Given problem:
Rewrite the entries below, replacing "trash icon" with "wastebasket icon" and changing nothing else. Omit the pictures from your version.

Given records:
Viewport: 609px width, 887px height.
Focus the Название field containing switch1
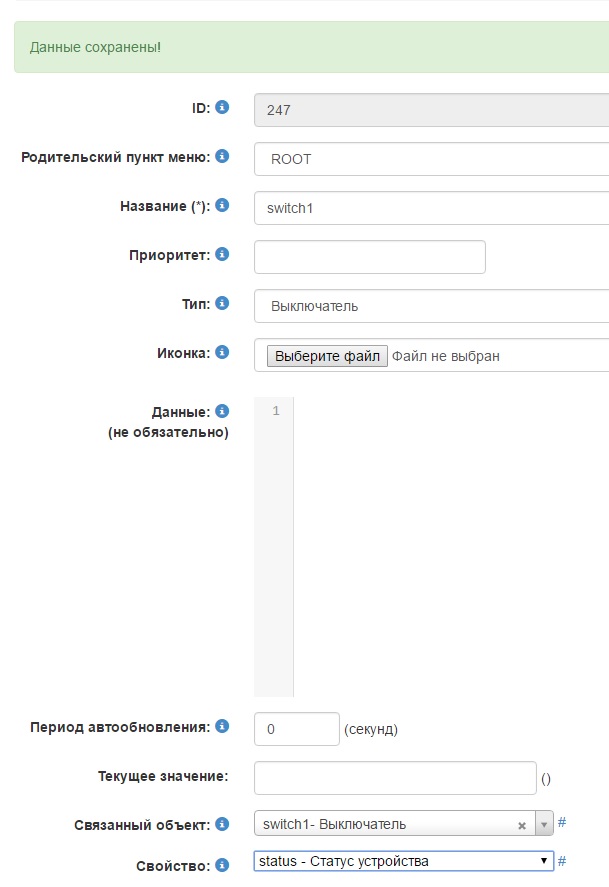(431, 208)
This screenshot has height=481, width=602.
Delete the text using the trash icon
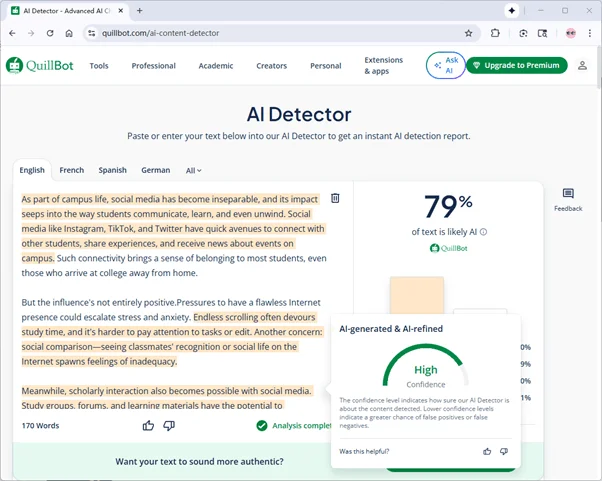(x=335, y=198)
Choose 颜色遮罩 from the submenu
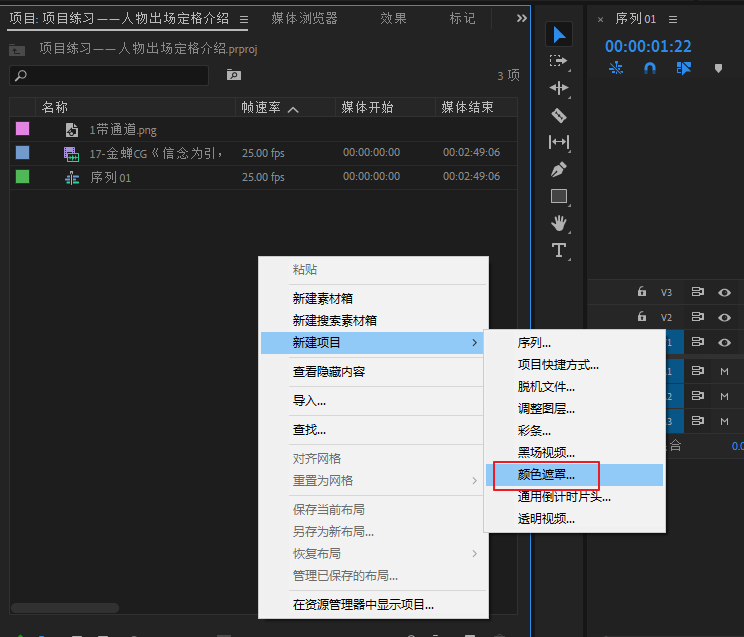The width and height of the screenshot is (744, 637). coord(546,474)
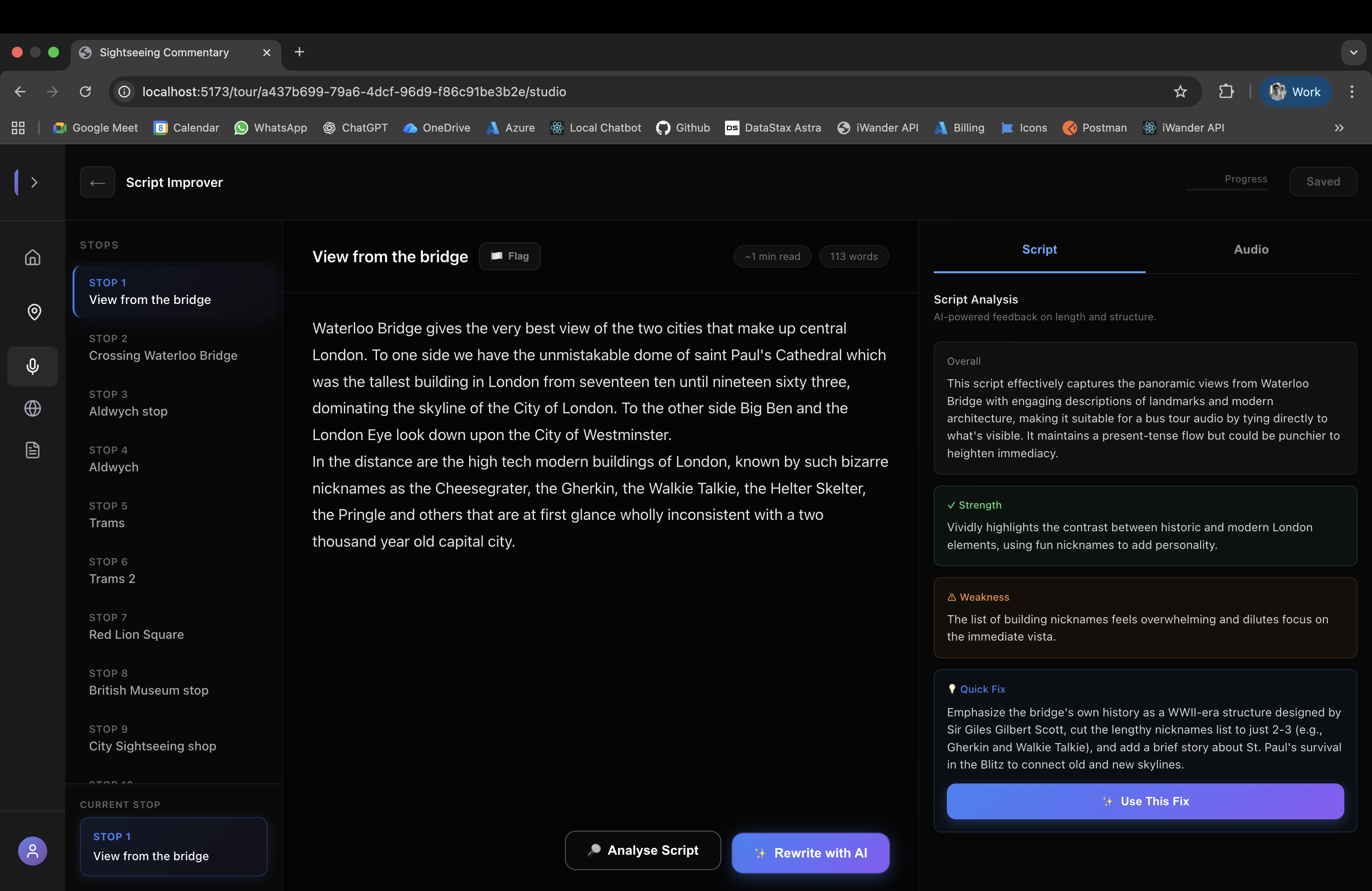Show more bookmarks via the double chevron
The width and height of the screenshot is (1372, 891).
click(1338, 128)
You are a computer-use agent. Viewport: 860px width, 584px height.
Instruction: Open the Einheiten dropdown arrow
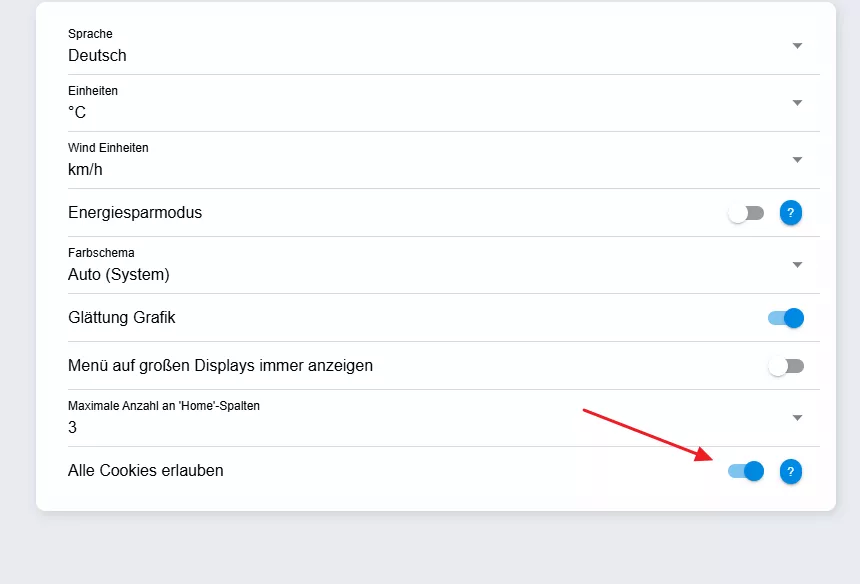coord(797,103)
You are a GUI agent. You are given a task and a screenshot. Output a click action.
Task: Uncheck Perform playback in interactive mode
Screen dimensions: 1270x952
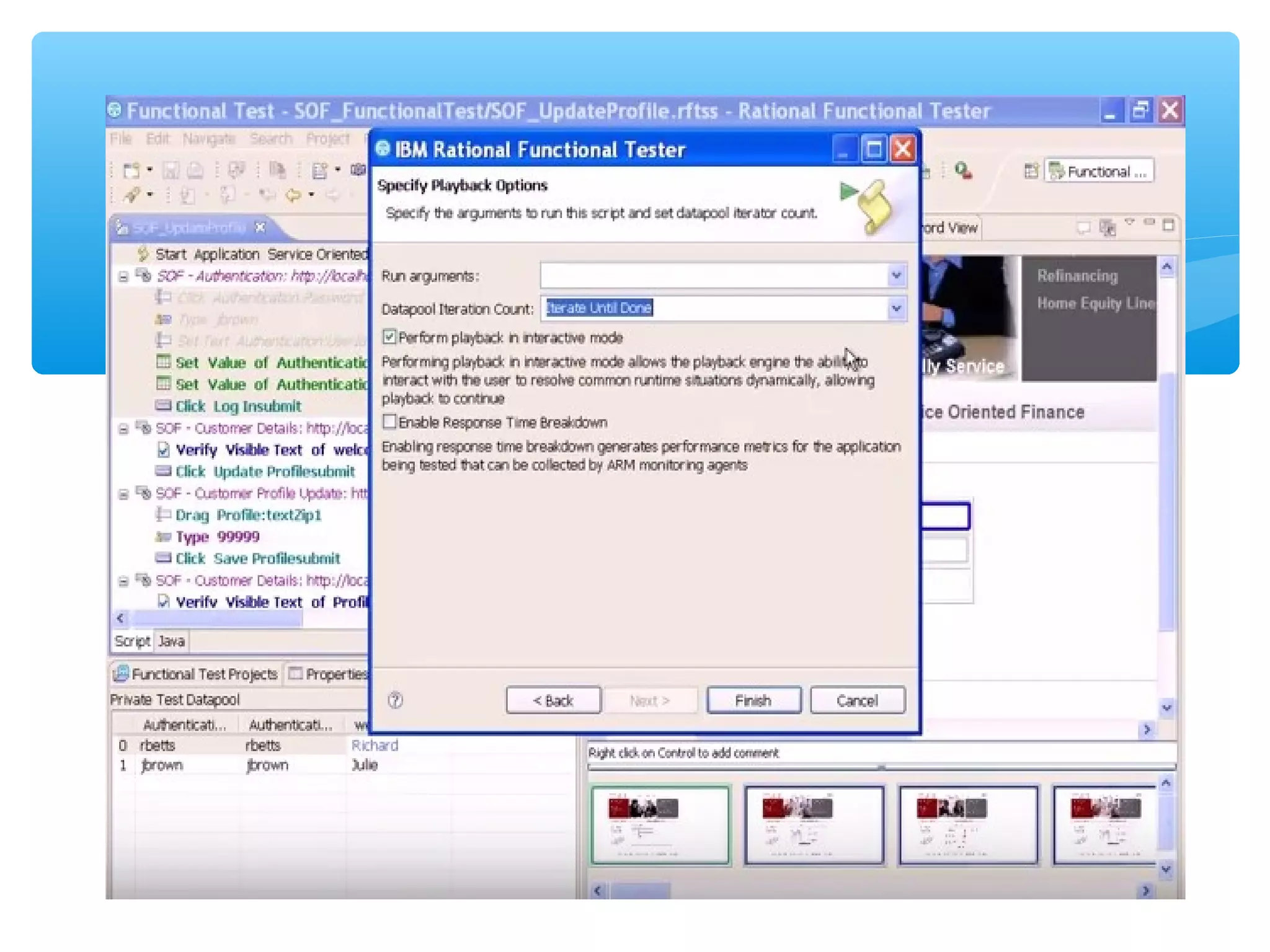point(389,337)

Response to this exercise:
Viewport: 609px width, 887px height.
Focus the Название field containing switch1
(431, 208)
This screenshot has height=481, width=602.
Delete the text using the wastebasket icon
(x=335, y=198)
Choose 颜色遮罩 from the submenu
The width and height of the screenshot is (744, 637). coord(546,474)
Show more bookmarks via the double chevron
The width and height of the screenshot is (1372, 891).
click(1338, 128)
You are a computer-use agent. Viewport: 860px width, 584px height.
Instruction: Open the Einheiten dropdown arrow
coord(797,103)
You are a GUI agent. You are given a task and a screenshot. Output a click action.
Task: Uncheck Perform playback in interactive mode
Screen dimensions: 1270x952
point(389,337)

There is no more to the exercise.